Inconsistency in Unicode noncharacter tests

Closed this issue 8 years ago · 2 comments

These two tests seem inconsistent: both test the handling of a noncharacter, but one has an i_ prefix and the other has a y_ prefix.

$ cat y_string_escaped_noncharacter.json | xxd
0000000: 5b22 5c75 4646 4646 225d                 ["\uFFFF"]
$ cat i_string_unicode_U+FFFE_nonchar.json | xxd
0000000: 5b22 5c75 4646 4645 225d                 ["\uFFFE"]

I think they should both be implementation-defined FWIW.

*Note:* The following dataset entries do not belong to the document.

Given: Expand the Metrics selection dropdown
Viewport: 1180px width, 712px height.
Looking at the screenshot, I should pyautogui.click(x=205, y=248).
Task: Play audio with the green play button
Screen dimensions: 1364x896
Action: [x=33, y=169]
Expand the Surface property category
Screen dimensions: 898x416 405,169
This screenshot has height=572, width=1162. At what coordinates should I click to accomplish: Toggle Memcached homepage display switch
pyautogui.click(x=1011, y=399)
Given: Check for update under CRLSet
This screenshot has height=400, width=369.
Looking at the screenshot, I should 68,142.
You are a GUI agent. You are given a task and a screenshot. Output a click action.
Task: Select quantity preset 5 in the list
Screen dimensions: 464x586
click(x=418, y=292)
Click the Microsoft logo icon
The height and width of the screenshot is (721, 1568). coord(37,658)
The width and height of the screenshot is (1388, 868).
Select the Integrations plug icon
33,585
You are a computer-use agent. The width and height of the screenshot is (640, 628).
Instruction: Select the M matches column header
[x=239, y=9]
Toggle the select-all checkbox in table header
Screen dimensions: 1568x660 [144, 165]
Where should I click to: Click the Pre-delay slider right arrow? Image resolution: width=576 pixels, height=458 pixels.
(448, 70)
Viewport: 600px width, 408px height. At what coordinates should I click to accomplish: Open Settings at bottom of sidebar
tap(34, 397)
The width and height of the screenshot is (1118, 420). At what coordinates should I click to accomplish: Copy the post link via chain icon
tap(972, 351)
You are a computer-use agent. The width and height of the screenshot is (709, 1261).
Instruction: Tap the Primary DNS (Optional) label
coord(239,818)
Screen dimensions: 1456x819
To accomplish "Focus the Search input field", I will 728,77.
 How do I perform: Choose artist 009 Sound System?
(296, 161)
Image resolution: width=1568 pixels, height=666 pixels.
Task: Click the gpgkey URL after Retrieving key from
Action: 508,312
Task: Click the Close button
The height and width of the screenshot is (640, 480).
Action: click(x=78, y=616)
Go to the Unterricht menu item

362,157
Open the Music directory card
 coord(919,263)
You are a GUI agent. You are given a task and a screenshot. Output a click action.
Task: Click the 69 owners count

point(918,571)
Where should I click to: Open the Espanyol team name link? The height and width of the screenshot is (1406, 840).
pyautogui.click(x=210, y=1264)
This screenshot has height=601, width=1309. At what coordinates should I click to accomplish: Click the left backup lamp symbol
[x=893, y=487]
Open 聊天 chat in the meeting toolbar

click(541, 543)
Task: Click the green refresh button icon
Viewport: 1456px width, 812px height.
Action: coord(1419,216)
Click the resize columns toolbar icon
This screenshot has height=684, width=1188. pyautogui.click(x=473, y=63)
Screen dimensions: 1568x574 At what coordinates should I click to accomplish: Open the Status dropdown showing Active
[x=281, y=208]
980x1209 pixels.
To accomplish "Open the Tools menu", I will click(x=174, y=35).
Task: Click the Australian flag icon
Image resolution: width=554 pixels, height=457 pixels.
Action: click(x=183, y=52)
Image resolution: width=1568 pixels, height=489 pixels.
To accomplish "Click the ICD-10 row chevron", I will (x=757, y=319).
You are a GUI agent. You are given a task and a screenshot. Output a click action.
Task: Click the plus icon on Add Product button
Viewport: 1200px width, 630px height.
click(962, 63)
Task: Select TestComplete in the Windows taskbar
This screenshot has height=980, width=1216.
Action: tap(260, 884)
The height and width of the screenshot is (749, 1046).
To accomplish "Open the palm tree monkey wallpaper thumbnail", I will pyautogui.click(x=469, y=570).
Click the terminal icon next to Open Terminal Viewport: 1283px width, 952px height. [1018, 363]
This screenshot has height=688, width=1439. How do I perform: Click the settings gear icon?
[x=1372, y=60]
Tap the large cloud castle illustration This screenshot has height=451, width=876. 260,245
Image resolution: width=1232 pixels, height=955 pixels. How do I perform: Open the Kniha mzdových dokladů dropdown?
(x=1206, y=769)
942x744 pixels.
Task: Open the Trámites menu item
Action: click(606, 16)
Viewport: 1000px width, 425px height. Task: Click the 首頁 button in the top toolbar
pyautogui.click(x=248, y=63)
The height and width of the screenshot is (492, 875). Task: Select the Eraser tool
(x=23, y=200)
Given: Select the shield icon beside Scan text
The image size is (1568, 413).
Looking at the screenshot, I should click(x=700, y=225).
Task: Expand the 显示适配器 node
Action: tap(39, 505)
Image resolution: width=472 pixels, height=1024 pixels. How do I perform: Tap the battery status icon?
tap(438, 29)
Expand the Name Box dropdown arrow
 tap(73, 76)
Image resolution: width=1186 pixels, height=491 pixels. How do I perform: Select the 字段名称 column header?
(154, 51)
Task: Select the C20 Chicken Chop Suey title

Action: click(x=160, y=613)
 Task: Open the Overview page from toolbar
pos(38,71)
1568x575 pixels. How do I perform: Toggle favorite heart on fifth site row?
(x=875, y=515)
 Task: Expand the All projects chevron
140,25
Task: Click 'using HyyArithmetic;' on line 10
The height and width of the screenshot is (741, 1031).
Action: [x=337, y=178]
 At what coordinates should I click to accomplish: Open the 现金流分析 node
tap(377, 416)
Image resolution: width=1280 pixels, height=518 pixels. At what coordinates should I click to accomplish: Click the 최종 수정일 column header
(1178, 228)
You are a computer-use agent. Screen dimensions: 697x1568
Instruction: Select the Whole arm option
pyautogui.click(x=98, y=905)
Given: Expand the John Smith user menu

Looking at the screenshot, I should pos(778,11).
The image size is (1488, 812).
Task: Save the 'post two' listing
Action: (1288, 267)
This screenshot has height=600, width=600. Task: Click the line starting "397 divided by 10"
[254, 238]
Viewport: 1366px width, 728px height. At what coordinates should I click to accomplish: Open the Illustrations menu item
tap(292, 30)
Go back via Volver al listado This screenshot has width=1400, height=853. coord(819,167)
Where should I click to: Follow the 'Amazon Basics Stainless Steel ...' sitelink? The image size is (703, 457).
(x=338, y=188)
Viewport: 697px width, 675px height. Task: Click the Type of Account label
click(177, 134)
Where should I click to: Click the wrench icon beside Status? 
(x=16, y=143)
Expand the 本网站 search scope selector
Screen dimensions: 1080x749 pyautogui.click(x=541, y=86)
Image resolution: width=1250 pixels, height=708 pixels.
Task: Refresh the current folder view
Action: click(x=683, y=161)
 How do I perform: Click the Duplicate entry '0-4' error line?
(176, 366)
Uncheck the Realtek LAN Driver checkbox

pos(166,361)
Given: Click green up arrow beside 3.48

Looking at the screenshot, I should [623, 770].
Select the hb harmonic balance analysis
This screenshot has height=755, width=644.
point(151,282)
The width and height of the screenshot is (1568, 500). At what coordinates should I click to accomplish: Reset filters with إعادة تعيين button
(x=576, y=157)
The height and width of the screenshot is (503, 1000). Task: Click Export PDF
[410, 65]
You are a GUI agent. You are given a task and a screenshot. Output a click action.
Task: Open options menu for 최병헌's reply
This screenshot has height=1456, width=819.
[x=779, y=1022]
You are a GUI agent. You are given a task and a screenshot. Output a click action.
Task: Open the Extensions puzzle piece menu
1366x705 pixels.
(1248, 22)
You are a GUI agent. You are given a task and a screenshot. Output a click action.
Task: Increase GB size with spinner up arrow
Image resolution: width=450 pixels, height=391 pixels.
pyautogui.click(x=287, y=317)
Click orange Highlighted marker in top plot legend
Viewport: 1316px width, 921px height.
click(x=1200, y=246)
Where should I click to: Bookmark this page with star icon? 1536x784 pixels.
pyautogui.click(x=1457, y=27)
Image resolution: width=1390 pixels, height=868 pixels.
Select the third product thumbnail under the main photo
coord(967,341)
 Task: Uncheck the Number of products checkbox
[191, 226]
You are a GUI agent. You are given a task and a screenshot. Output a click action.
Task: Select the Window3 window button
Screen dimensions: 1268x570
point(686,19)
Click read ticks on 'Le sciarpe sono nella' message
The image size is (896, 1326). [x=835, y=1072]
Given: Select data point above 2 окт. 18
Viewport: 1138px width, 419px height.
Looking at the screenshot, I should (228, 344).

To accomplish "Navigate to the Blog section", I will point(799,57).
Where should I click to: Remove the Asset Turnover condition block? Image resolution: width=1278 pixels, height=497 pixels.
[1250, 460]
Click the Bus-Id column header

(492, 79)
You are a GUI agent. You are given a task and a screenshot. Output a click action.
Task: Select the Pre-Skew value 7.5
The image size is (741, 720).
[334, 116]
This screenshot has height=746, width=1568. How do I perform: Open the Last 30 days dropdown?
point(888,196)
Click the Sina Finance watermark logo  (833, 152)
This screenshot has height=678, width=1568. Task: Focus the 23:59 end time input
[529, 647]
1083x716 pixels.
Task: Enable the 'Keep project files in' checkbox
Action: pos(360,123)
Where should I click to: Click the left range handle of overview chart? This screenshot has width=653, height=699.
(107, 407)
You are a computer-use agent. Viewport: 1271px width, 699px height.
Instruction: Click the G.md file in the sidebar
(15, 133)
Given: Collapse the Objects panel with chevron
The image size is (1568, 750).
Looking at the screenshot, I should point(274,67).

Answer 1 · 2016-11-01T11:32:47.000Z

Unicode Standard v9, section 23.7 Noncharacters

they are not illegal in interchange, nor does their presence cause Unicode text to be ill-formed

Normally you would only use noncharacters internally, but passing around JSON internally is fine.

rfc7159 section 7 is also fairly clear that anything up to \uFFFF is fine for escaped characters and FFFF/FFFE are both valid unescaped as well.

Escaped or not all the noncharacter tests should be y_ named.

Answer 2 · 2016-11-01T16:10:25.000Z

Escaped or not all the noncharacter tests should be y_ named.

Ok, agreed.